**Exercise brief:**
Only the lines containing "with" belong in the answer; find them in the material below.

☆ ☆ ☆ ☆ ☆

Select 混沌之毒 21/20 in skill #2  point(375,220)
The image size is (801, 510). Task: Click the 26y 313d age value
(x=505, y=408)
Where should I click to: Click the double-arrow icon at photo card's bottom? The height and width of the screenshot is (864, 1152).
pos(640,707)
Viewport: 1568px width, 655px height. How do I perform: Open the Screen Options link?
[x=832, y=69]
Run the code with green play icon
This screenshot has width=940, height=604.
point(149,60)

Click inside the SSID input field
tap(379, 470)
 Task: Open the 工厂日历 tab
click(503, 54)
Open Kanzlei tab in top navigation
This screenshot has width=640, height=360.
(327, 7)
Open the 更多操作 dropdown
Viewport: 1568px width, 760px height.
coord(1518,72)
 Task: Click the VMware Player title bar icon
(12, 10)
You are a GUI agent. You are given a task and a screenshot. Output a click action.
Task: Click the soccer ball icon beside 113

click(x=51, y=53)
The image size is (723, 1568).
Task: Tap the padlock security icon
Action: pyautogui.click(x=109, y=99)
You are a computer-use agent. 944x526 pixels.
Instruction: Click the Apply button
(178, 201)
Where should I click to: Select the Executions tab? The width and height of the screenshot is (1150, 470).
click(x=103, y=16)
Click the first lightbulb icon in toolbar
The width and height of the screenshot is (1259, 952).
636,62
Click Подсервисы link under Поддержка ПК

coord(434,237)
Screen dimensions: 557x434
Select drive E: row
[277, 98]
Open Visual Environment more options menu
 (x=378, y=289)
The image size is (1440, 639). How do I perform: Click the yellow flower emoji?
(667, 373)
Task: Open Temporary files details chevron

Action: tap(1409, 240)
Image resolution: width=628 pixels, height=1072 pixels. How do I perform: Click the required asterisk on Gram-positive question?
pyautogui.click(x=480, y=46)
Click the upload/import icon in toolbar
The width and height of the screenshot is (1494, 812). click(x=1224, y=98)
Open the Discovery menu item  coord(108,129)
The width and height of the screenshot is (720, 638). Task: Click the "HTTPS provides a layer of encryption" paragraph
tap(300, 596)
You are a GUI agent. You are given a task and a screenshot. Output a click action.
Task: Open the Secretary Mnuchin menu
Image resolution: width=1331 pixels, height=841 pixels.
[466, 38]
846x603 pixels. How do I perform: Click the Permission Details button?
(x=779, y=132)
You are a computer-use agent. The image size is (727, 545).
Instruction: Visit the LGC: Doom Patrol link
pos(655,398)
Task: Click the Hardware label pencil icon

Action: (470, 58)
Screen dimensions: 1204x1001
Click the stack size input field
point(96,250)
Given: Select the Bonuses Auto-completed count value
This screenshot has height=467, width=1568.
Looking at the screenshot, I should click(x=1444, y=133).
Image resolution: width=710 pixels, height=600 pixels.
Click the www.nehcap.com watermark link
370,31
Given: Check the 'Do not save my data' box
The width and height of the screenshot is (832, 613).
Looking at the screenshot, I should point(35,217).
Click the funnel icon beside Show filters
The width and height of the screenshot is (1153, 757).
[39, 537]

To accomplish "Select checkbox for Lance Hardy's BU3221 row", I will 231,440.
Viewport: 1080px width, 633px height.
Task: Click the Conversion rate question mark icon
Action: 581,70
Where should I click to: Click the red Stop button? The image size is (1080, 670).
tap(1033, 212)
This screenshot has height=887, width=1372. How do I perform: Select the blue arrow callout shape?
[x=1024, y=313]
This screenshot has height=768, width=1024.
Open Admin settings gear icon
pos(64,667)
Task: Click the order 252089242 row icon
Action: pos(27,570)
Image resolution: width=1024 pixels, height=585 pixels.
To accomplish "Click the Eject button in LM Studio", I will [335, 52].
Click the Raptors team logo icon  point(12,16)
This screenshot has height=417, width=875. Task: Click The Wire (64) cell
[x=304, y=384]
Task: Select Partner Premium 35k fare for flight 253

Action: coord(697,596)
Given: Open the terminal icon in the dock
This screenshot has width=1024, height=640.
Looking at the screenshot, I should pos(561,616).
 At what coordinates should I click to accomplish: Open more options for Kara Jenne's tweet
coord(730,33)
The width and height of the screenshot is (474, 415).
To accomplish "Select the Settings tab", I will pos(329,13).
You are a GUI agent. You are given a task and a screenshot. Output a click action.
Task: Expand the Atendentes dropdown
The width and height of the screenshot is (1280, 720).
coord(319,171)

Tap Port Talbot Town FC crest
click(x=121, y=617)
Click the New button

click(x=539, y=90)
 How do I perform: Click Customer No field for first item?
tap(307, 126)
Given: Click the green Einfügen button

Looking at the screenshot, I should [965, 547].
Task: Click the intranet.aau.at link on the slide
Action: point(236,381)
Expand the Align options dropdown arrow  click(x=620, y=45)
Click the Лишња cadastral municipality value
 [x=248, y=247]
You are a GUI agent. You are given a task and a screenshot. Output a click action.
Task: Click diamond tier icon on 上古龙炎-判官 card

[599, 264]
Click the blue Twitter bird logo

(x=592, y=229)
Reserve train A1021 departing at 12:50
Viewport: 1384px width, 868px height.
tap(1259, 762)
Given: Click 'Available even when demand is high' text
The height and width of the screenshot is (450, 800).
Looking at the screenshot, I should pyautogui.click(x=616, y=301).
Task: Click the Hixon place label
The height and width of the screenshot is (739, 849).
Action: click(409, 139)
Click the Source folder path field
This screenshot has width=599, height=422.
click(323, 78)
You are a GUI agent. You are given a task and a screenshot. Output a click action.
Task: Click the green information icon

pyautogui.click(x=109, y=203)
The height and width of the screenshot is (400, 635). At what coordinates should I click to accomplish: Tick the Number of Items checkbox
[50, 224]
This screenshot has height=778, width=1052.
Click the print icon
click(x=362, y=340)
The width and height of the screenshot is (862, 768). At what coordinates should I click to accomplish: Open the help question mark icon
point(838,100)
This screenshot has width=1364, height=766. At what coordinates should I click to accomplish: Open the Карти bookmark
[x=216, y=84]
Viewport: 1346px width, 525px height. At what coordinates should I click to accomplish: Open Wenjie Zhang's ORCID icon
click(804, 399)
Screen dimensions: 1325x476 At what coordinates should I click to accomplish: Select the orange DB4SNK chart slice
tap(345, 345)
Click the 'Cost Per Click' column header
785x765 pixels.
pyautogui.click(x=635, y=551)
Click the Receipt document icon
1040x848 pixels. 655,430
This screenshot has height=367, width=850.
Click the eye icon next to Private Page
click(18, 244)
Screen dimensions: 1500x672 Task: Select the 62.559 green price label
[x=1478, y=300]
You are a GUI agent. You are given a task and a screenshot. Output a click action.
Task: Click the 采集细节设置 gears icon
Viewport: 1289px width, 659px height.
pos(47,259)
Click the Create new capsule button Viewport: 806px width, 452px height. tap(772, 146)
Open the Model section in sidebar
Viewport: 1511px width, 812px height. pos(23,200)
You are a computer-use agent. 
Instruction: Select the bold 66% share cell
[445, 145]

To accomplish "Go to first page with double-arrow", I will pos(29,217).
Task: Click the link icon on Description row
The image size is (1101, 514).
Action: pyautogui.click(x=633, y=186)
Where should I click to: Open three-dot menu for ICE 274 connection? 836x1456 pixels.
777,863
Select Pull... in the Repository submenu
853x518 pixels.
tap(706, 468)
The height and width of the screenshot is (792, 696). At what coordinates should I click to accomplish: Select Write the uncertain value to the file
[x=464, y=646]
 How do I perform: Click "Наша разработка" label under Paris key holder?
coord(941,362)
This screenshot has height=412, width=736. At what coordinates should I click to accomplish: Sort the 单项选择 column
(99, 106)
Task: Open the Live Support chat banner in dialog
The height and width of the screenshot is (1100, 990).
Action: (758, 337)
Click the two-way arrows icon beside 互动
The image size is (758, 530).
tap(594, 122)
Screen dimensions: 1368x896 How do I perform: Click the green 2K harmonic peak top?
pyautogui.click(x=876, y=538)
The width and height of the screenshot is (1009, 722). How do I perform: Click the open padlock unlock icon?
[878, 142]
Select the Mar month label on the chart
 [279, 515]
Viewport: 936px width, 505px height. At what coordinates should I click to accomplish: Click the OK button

☆ ☆ ☆ ☆ ☆

**Task solution:**
Run the code with green play icon
To accomplish "Go to first page with double-arrow", I will pos(29,217).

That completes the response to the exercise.